En los consejos de guerra se remarca que se trataban de sumarísimos y urgentes, pero los tribunales no tenían prisa en dictar sentencia y no les importaba el tiempo que llevara el procesado en prisión preventiva. Cuando finalmente se producía el fallo, éste se comunicaba al Tribunal Provincial de Responsabilidades Políticas, que debía estar formado por varios miembros entre los que obligatoriamente debían estar: jefes del ejército, funcionarios de la carrera judicial y militantes de la Falange. El origen es este tribunal hay que buscarlo en febrero de 1.939, poco antes de finalizar la Guerra Civil, cuando el nuevo Estado, en un intento de reorganizar y normalizar la situación política y eliminar cualquier resto de oposición, estableció mediante la denominada Ley de Responsabilidades Políticas una jurisdicción completamente nueva y excluyente de cualquier otra, que le permitiese legalizar la necesaria represión para su afianzamiento. Este tribunal se constituyó en Granada en julio de 1.939 y fue suprimido en 1.942. El motivo de la supresión: a la justicia franquista le resultaba imposible resolver el enorme volumen de expedientes incoados en estos tribunales especiales y no le quedó otro remedio que hacerlo a través de la justicia ordinaria.

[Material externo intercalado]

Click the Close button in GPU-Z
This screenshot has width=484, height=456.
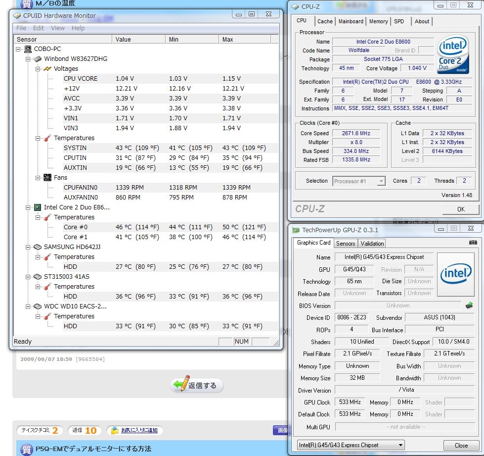[461, 445]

En la vida de mi abuelo durante aquellos años volvió a cruzarse otra norma franquista. Ante el hacinamiento de las cárceles, donde cientos de miles de españoles purgaban sus pecados, el franquismo se vio obligado a iniciar medidas que pusieran en la calle a muchas personas. Así el 25 de enero de 1.940 Franco firma una Orden de revisión de penas. Se constituirán las Comisiones de examen de penas, que tenían como objetivo, partiendo de la consideración de que las circunstancias derivadas de la guerra habían tenido como consecuencia que los delitos de rebelión fueran sancionados con penas muy diferentes según los tribunales o el lugar geográfico, revisar las condenas impuestas para ajustarlas a las normas que ahora se establecen. Aunque el trabajo de estas comisiones se considera como un servicio urgente al que hay que dar preferencia y se arbitran diferentes medios para conseguirlo, sin embargo, también será un mecanismo lento que apenas significará algo más que un goteo de libertades, habitualmente con destierro y sometidos los libertos a un constante control policial o judicial.

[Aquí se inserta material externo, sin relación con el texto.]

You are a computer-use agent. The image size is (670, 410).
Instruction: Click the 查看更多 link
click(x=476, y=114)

Hoy sé que José Castro, pese a sus intentos de pasar desapercibido, fue detenido el 21 de Septiembre de 1.939 en Jayena, un pueblo del sur de la provincia de Granada de donde provenía su familia, y enviado a la prisión de Alhama (posteriormente estaría en la prisión de Granada y en un campo de concentración en Guadix). También sé que fue condenado a 12 años de prisión, una sentencia que posteriormente sería revisada y reducida a tres. Su delito: ser socialista y sargento de intendencia del ejército republicano. Pero su actividad no acaba aquí…

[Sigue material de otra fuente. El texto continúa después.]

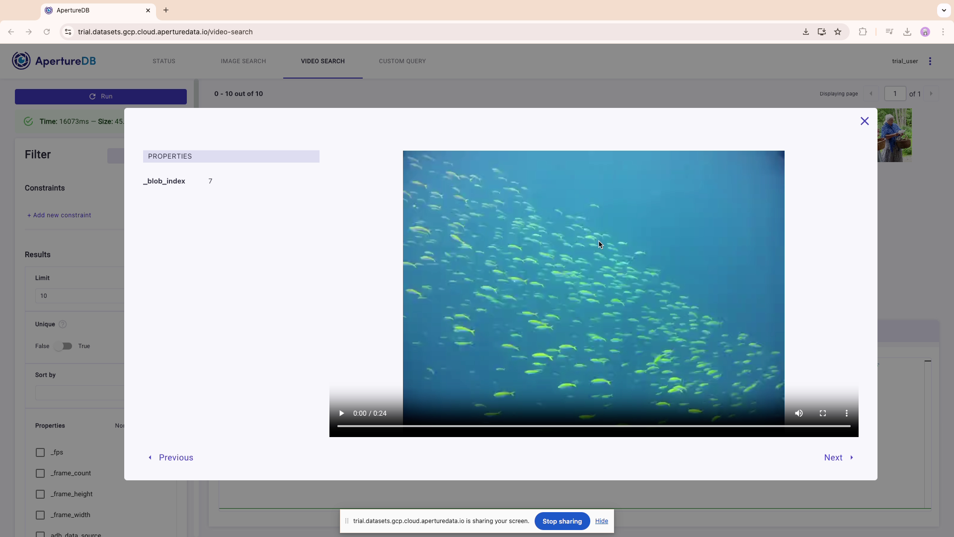Seek on the video progress bar
Viewport: 954px width, 537px height.
(593, 426)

Su ficha clasificatoria aporta más datos sobre su vida durante la guerra. El consejo de guerra al que sometieron a mi abuela María pocos años más tarde (del que ya he hablado en este blog) también aporta información sobre la vida de José en los primeros años después de la derrota. Aún tengo claroscuros que creo que ya no podré despejar, porque he agotado todas las pistas, pero también tengo la seguridad de que mi abuelo y mi abuela, tuvieron una vida que merece la pena ser contada en una novela, la que ya muy pronto empezaré a escribir.
Nota.- En el reverso de esa foto aparece un sello, acompañando la firma de mi abuelo, que me hace pensar que se la envió a mi abuela cuando ella estaba en la cárcel. En ese caso fue probablemente lo último que recibió de él.